5. Snorkelling and diving are offered twice a day

Snorkelling is one of the best things to do in Fiji (Photo: Captain Cook Cruises)

Every morning and afternoon, passengers can snorkel for free — either wading in from the beach or by jumping off the side of the tender further out to sea. Keep an eye out for the 'Fijian Nemo' (a clown fish with only one white stripe), turtles, manta rays, stingrays and white-tipped reef sharks. Fiji is also home to some of the world's best scuba diving. Rainbow Reef, between Taveuni Island and Vanua Levu, and a cave dive are among the highlights. Intro dives and PADI certification courses are offered to first-timers too.

6. The islands are Hollywood-level beautiful

A gorgeous white-sand beach in Dravuni, Fiji (Photo: NCL)

Fiji is so idyllic that movies were set here. "Cast Away" (2000), starring Tom Hanks, was filmed at Modriki, in the Mamanuca Islands, where 'HELP' is still spelled out in coconuts on the sand. Your ship will also drop anchor near the paradisiacal location used in "Blue Lagoon" (1980) starring Brooke Shields. Swim in the aquamarine water, take Instagram-worthy photos, and relax in one of the most spectacular places in the world.

7. Give back to the community

A Fijian man on Beqa Island (Photo: Captain Cook Cruises)
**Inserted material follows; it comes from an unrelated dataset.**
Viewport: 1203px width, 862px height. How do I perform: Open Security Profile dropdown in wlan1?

Passengers can donate school supplies (such as notepads, pens and crayons) and sporting goods (especially for rugby and soccer) or buy souvenirs from handicraft markets. At some stops, a fee of $10 or $15 is charged to swim in a cave or go behind the scenes in a village. The locals are genuinely appreciative of your support and don't try to rip you off or pressure you to buy things.

8. Fiji's weather is lovely and sunsets are amazing

Druvani, Fiji (Photo: Adam Coulter/Cruise Critic)
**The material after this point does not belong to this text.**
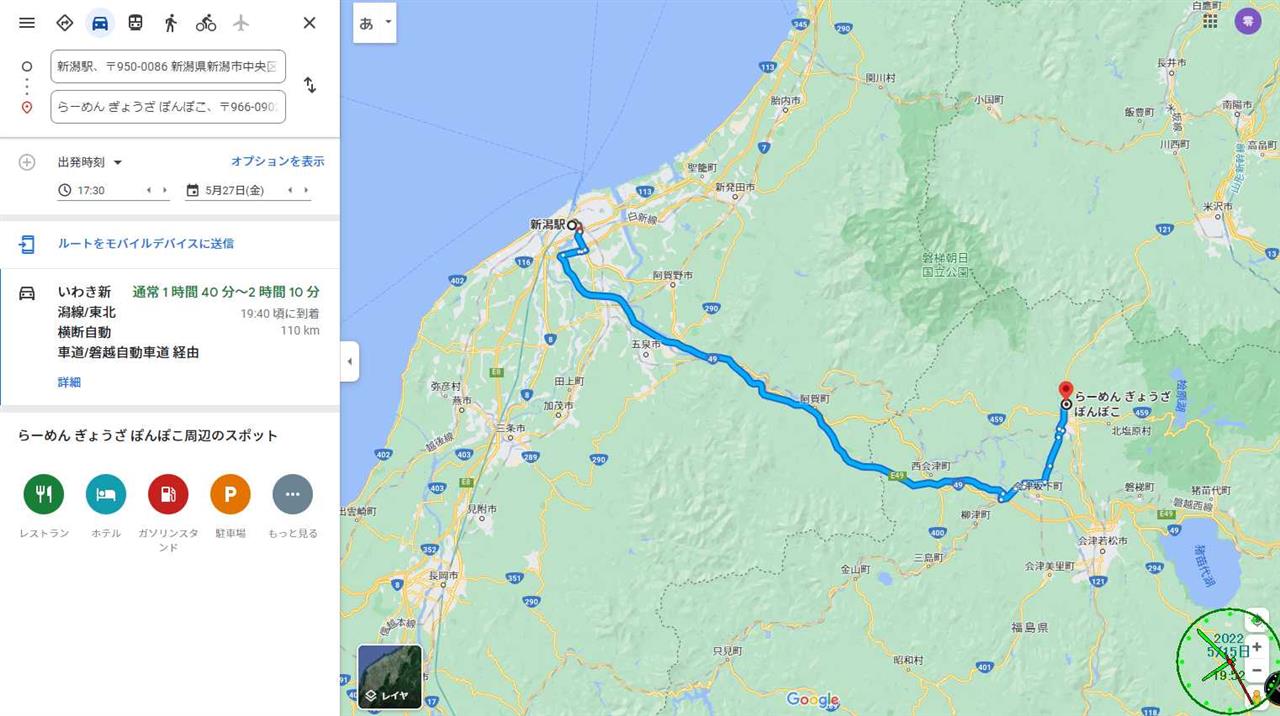Select the transit travel mode icon
This screenshot has height=716, width=1280.
tap(135, 22)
The weather is lovely year-round, apart from some rain in the wet season, but even an overcast day can deliver the most incredible sunset.

9. Fijian crew are fun, friendly and proud of their country

Captain Cook Cruises is a small-ship operator in Fiji.

Who better to show off Fiji than Fijians? On other South Pacific cruises, crew members are rarely from the islands that the ship visits (except for some recent P&O recruits from Vanuatu) so they don't know as much about the culture, the region or things to do in port. Being surrounded by Fijians in Fiji immerses you more deeply into the destination, and you can ask them questions about their beliefs, customs and lifestyle — or the best places to eat, drink and snorkel.

Caledonian Sky and Fiji Princess have all-Fijian crew and they even join the passengers to drink kava some nights — that's when the party really gets started. Fijians are famously friendly and welcoming; you can't walk past someone without a "Bula" (which literally translates as "life" but can mean everything from hello to goodbye, welcome, thank you, good luck, bless you and anything else you want it to mean).